Заметив как Я'эль, сдвинув брови, в упор глядит на Саада, словно принуждая его к какому-то действию, Филипп поспешил добавить:
– Прости пожалуйста, Аарон, если что-то вдруг прозвучало некорректно.
– Нет-нет, все в порядке.
– Так вот, у нас три истории. Вроде разные, но в каждой из них мы следим за действиями активных, деятельных героев, которые хотят быть полезными. Каждый из них идет к какой-то цели. Добивается он ее или нет – это другой вопрос, но со всеми ними происходит что-то, что изменяет их. Ребята, мы имеем дело с тремя образцами самой обычной человеческой драмы, а драма подразумевает трудности, лишения, проблемы, их преодоление, решение задач, ранее перед героями не встававших. Драма – это жизнь, а жизнь – драма. За жизнь!
Звук ударяющихся глиняных кружек обозначил новую страницу разговора.
– Хочу предупредить вас об опасности злоупотребления тяжелыми историями. Одна, вторая, третья, десятая, сотая рассказанная история, не дающая надежду, в состоянии сломить вашу естественную защиту и через образовавшуюся брешь загнать в вас дух печали, тоски, уныния. Так и теряется надежда. Я никоим образом не рекомендую вам пропадать на темной стороне этой жизни, не советую переселяться туда. Мы все равно волей или неволей оказываемся там рано или поздно, и для любого из нас это всегда тяжелый жизненный опыт. Но чисто логически, чисто геометрически выбраться из него на светлую сторону мы можем лишь попав туда. Мы не можем говорить о спасении, когда нас незачем спасать. Мы не почувствуем смысла спасения и его важности, если не будем погибать. Надежда не проявится в изобилии, и Счастье не придет к тому, кто не лишался чего-то дорогого в жизни. Но не давайте себе привыкнуть к постоянному пребыванию там, куда не проникает свет, не дайте почувствовать себя там, как дома. Мы все должны тянуться к свету.

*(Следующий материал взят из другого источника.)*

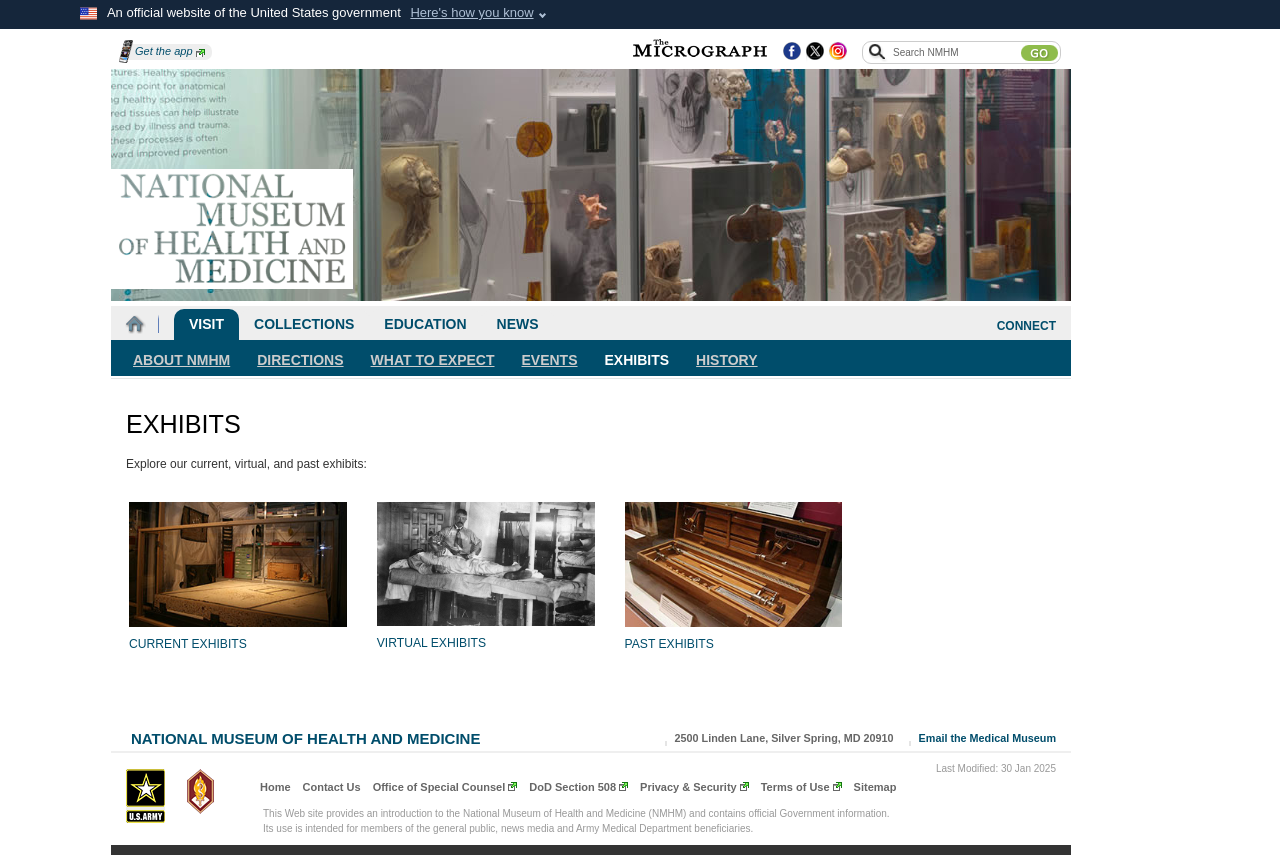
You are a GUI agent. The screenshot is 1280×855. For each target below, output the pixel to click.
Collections (304, 324)
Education (425, 324)
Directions (300, 360)
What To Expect (433, 360)
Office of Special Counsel (439, 787)
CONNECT (1026, 326)
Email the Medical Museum (987, 738)
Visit (206, 324)
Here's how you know (471, 12)
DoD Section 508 (572, 787)
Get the (170, 51)
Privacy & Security (688, 787)
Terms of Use (795, 787)
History (726, 360)
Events (550, 360)
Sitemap (875, 787)
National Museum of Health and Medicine (305, 736)
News (518, 324)
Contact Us (332, 787)
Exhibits (637, 360)
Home (275, 787)
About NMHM (181, 360)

Посмотрите на тех, кто постоянно причитает о тяжелой жизни, о невзгодах, об убийствах, о войнах, на тех, кто говорит, что жизнь не имеет особого смысла и заключается лишь в том, чтобы есть, спать, срать, сношаться, засыпать и снова просыпаться, чтобы есть, спать, срать, сношаться, засыпать и снова, и снова, и снова, пока какой-нибудь из ненадежных органов нашего надежного организма-механизма не откажет. А вы знаете, они по-своему правы! Они правы, потому что их жизни в этом и заключаются. Но, но, но…
Филипп прищурил левый глаз, будто тот залип в момент подмигивания, улыбнулся, закусив нижнюю губу, и указательным пальцем правой руки стал легонько бить по краю стола, словно уча его чему-то. Красное вино уже начало оказывать свое целебное свойство.